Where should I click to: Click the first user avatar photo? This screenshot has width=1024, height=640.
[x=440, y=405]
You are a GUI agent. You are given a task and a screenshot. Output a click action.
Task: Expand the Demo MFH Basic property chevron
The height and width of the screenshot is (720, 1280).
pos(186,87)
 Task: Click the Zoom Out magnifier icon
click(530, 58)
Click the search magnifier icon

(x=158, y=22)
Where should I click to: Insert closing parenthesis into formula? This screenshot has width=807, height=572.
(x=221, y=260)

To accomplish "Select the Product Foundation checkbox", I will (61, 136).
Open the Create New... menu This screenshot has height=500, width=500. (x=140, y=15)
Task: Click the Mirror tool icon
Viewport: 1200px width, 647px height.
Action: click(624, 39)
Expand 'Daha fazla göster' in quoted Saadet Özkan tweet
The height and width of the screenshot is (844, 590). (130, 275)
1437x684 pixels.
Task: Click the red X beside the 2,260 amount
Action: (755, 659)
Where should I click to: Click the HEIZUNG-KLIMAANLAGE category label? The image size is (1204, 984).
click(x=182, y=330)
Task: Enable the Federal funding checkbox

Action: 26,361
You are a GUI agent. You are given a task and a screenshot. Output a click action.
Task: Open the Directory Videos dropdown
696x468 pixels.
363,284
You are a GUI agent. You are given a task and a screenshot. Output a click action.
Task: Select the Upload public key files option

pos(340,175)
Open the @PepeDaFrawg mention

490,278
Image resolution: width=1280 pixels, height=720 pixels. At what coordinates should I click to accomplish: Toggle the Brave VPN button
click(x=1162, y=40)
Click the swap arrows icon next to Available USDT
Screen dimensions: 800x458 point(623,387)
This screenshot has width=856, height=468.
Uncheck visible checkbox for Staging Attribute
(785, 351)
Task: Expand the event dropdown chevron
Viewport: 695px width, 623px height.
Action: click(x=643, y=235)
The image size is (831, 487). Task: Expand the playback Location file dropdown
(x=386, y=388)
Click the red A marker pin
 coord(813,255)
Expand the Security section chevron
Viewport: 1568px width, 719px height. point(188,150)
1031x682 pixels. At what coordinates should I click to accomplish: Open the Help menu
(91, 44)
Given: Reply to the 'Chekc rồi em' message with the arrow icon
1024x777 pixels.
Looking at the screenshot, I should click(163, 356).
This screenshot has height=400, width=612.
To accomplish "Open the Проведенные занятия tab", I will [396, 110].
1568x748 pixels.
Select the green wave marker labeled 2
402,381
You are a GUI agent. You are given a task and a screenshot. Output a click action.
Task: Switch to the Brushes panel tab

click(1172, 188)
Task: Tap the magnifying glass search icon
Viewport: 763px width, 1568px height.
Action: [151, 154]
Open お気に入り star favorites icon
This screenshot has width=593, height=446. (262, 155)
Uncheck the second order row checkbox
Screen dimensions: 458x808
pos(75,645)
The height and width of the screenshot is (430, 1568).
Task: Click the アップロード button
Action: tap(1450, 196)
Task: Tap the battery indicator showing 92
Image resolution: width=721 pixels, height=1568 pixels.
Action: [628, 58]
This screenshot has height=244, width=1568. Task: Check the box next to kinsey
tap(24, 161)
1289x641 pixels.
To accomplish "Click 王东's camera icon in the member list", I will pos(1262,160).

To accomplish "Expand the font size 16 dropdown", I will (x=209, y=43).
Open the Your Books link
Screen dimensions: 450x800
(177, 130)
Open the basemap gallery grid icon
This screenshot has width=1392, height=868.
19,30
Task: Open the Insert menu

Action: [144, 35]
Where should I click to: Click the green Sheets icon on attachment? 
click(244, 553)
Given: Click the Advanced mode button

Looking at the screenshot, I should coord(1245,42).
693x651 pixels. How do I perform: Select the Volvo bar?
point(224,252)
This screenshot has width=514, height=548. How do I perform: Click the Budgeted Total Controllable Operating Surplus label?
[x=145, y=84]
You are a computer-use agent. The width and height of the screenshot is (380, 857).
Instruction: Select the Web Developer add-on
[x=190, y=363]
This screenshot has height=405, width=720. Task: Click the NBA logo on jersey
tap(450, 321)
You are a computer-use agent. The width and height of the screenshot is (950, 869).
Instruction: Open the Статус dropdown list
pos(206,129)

* Task requirements *
For this task, write out exactly the lines of the entries above, starting at the line with "1031x682 pixels. At" and ending at the line with "This screenshot has height=400, width=612.", both included, and no others.

* Result of the task *
1031x682 pixels. At what coordinates should I click to accomplish: Open the Help menu
(91, 44)
Given: Reply to the 'Chekc rồi em' message with the arrow icon
1024x777 pixels.
Looking at the screenshot, I should click(163, 356).
This screenshot has height=400, width=612.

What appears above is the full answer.